Dataset records:
[Start of section]

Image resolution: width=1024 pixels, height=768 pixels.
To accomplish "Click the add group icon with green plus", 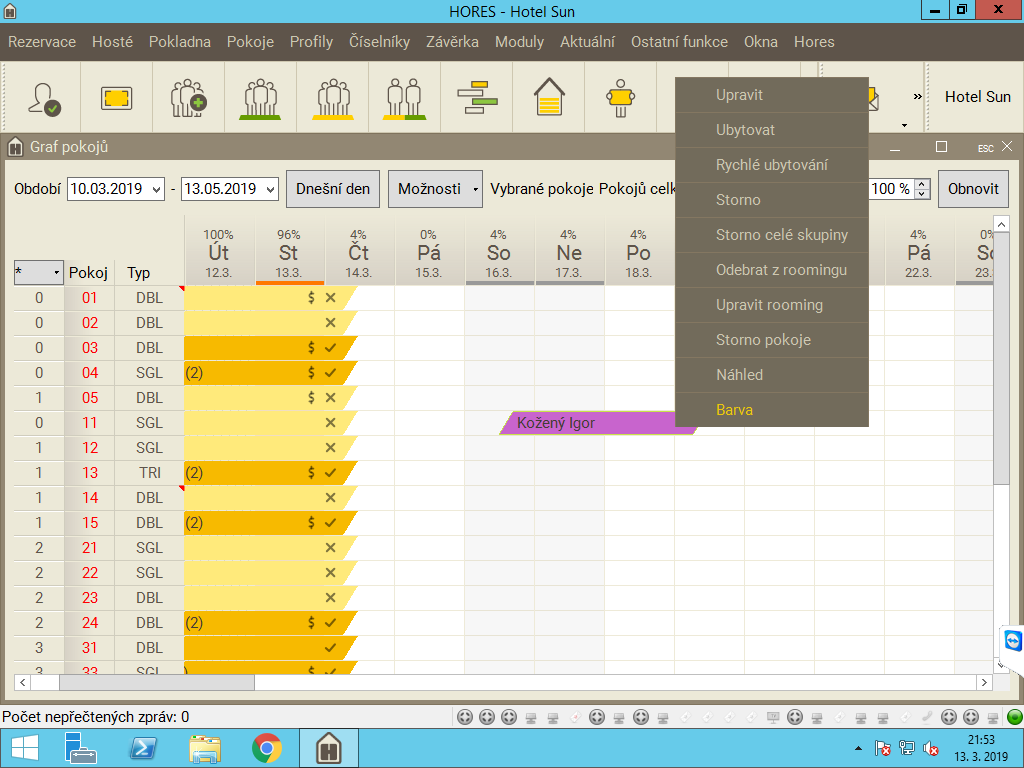I will (x=188, y=97).
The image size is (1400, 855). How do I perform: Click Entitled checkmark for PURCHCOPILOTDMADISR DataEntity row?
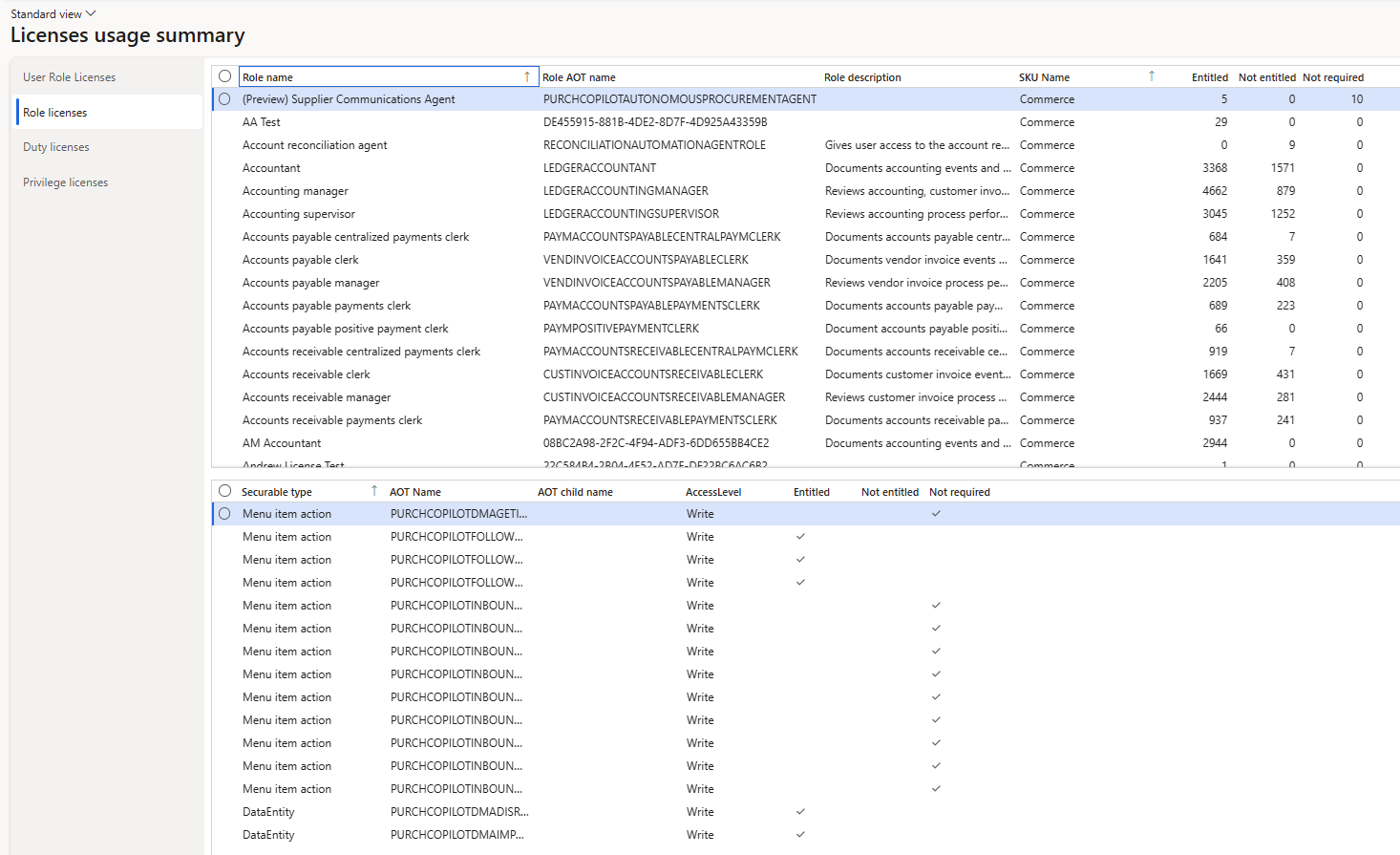[x=800, y=812]
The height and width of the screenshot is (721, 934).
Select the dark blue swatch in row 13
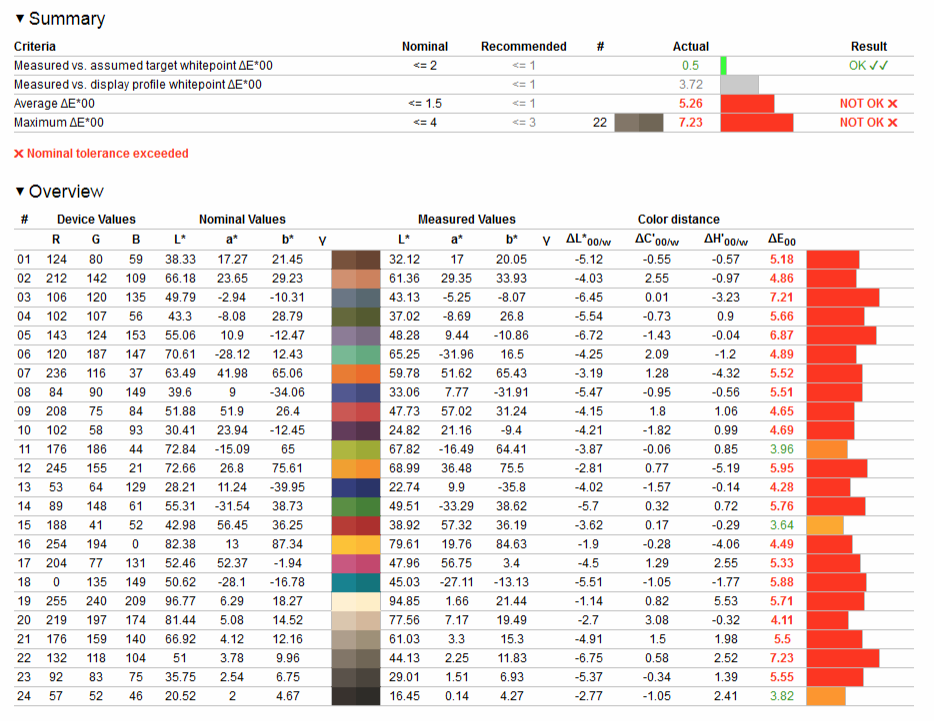coord(356,488)
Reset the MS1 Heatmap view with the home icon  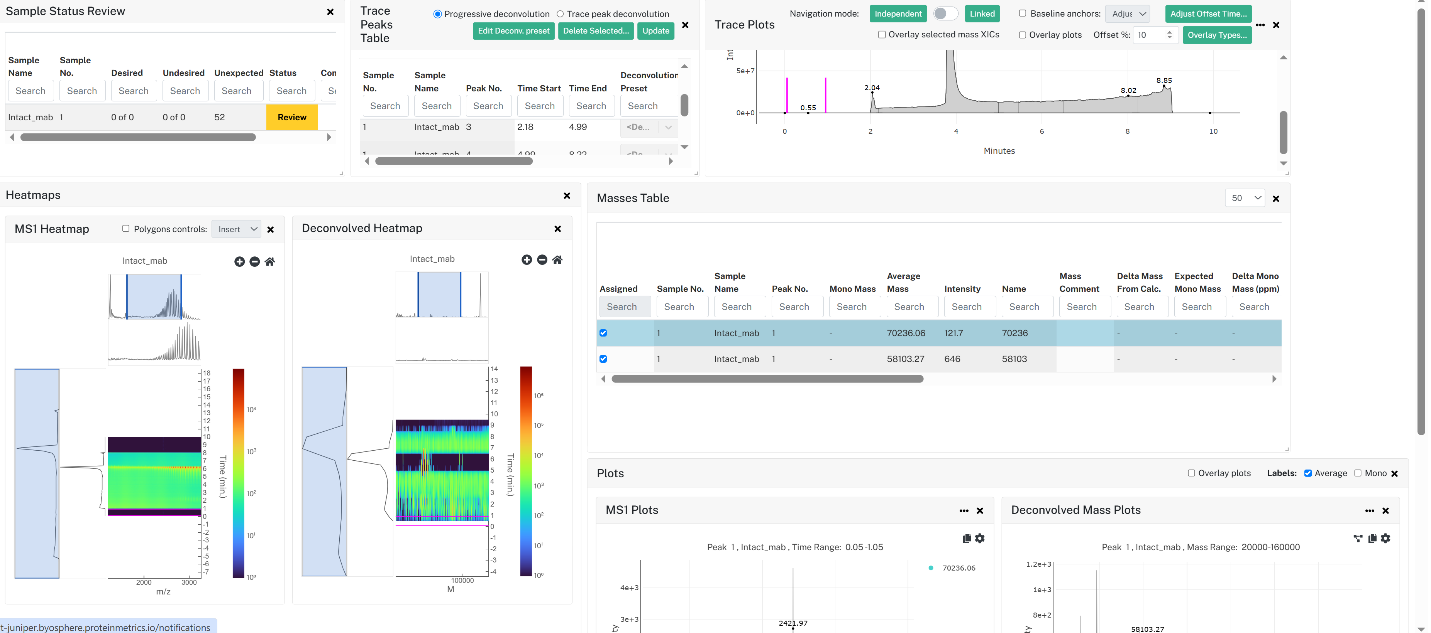pos(270,261)
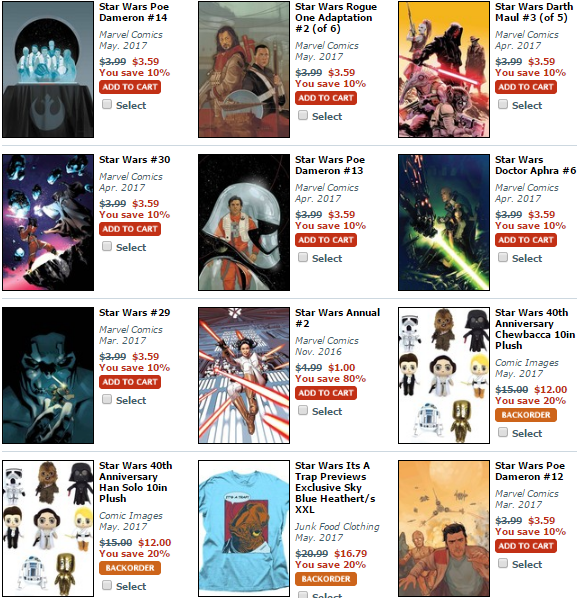
Task: Open the Poe Dameron #12 cover thumbnail
Action: (444, 528)
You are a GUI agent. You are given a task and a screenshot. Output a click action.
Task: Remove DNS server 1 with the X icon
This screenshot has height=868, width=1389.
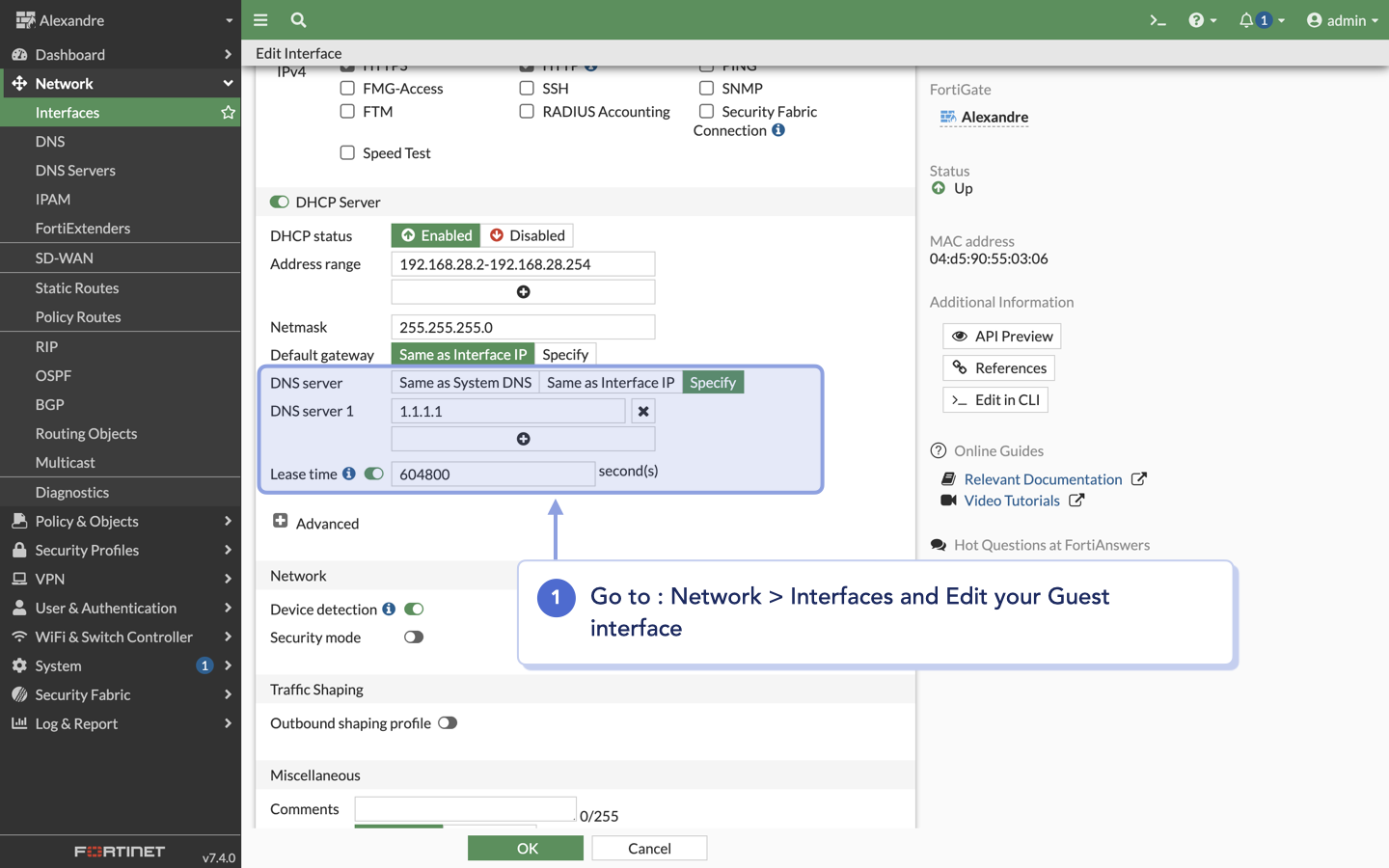642,411
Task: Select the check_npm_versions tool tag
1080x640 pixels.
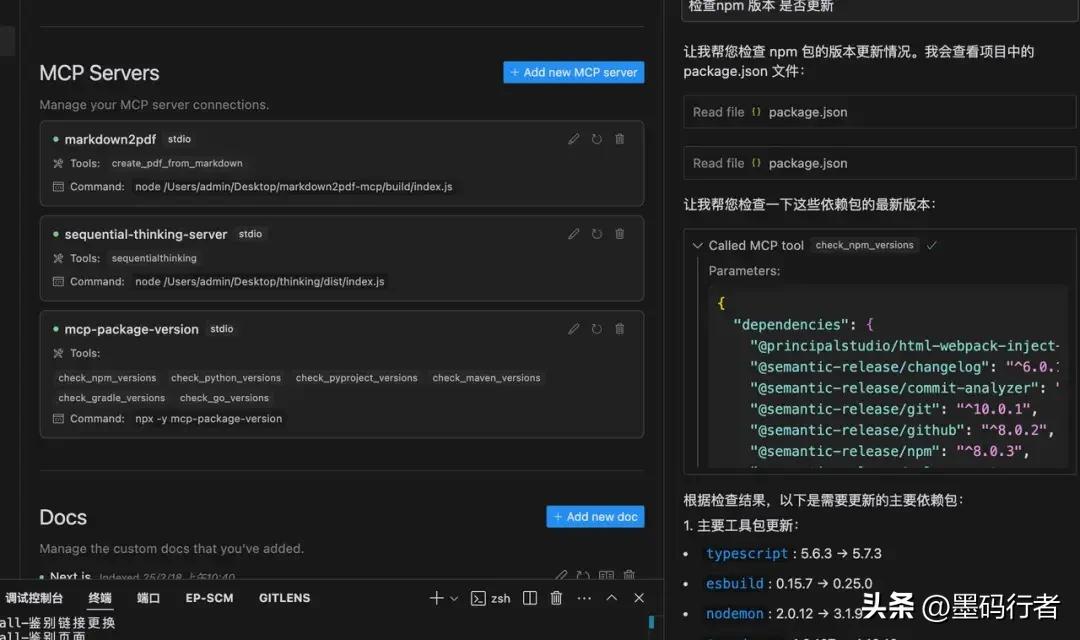Action: click(x=108, y=377)
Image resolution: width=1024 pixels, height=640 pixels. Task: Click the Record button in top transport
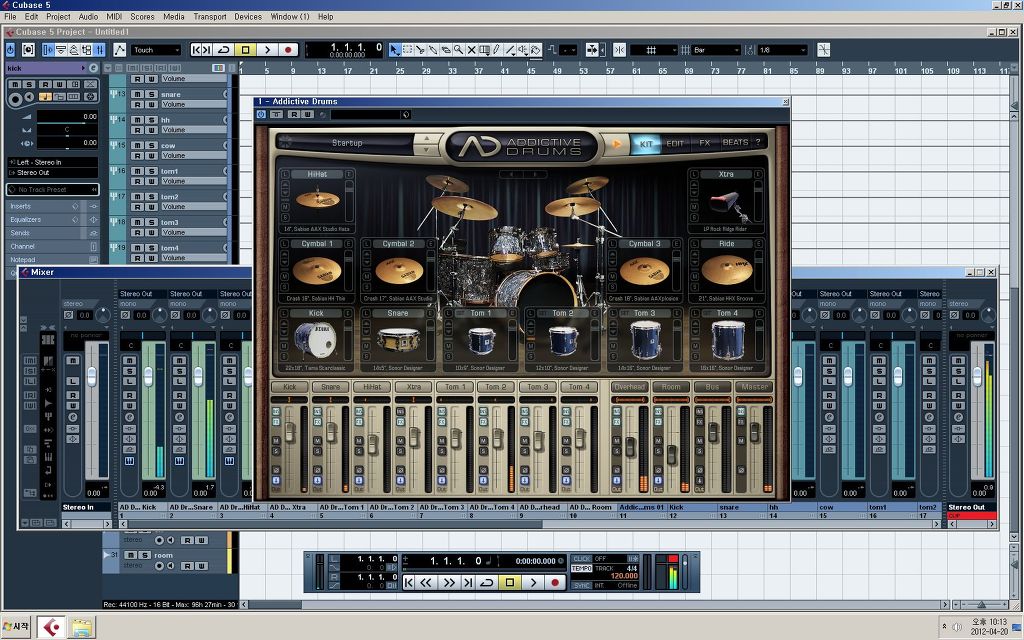pyautogui.click(x=288, y=50)
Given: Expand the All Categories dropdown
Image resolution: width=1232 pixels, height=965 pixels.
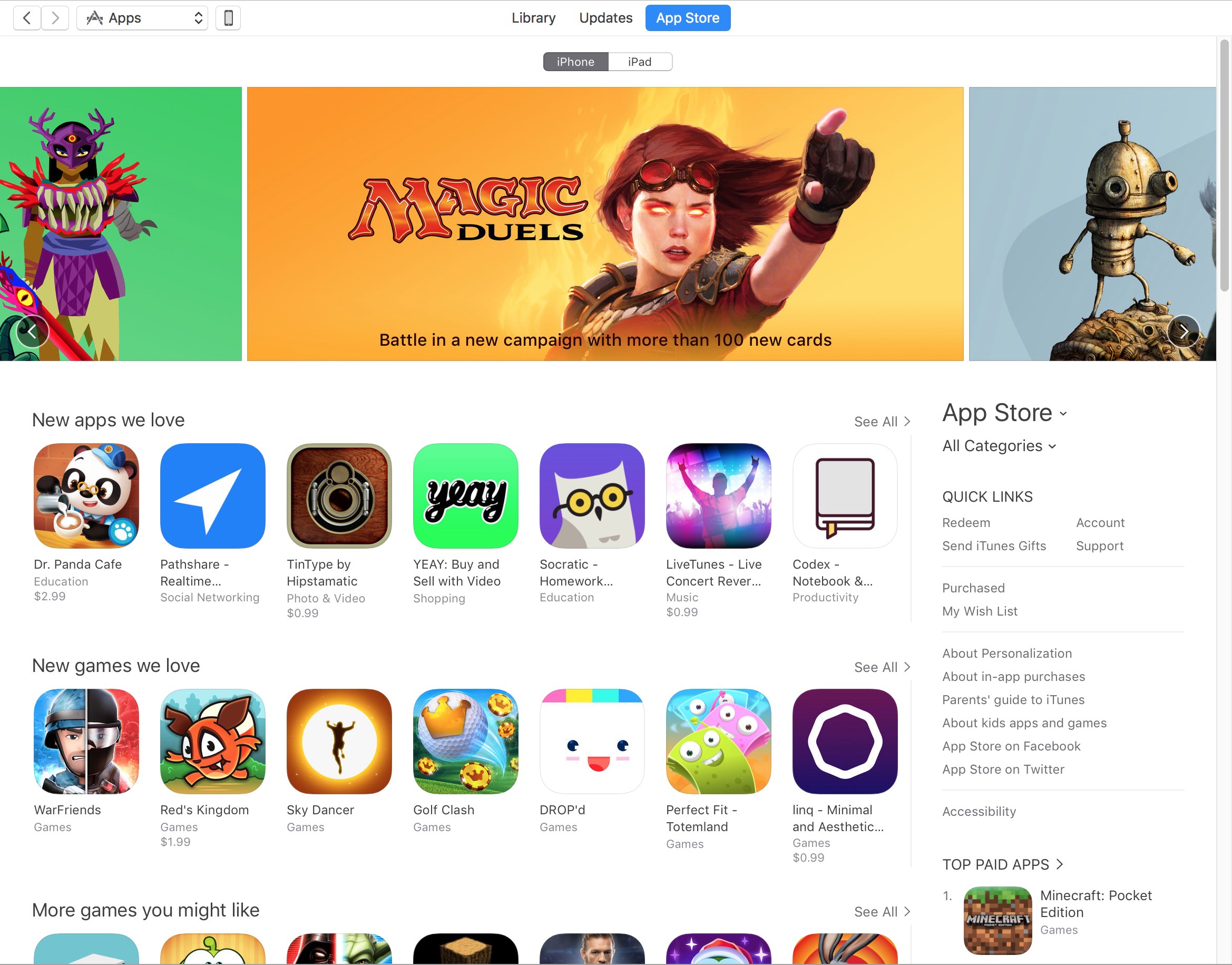Looking at the screenshot, I should point(999,446).
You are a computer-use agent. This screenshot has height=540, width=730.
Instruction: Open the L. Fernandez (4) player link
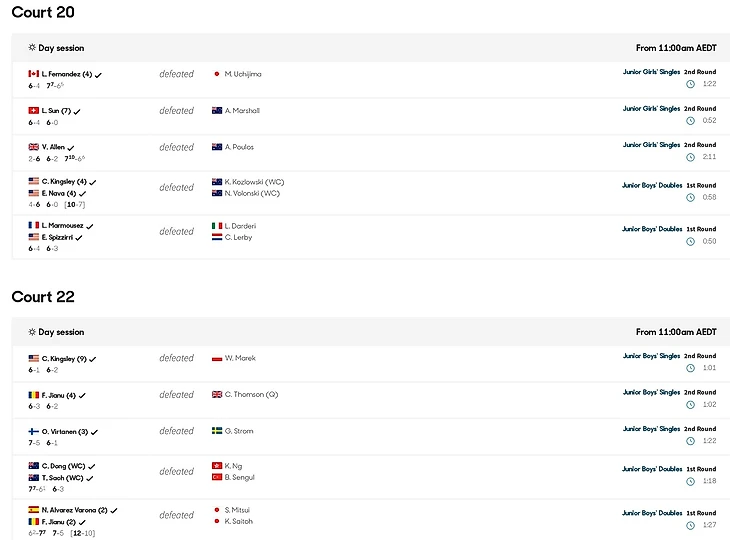coord(67,74)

[End of section]

[Directions for this task] In the entries above, which lines hold the string "agent"? Report all of them.

[Response to the exercise]
You are a GUI agent. You are given a task and a screenshot. Output a click action.
You are a computer-use agent. This screenshot has height=540, width=730.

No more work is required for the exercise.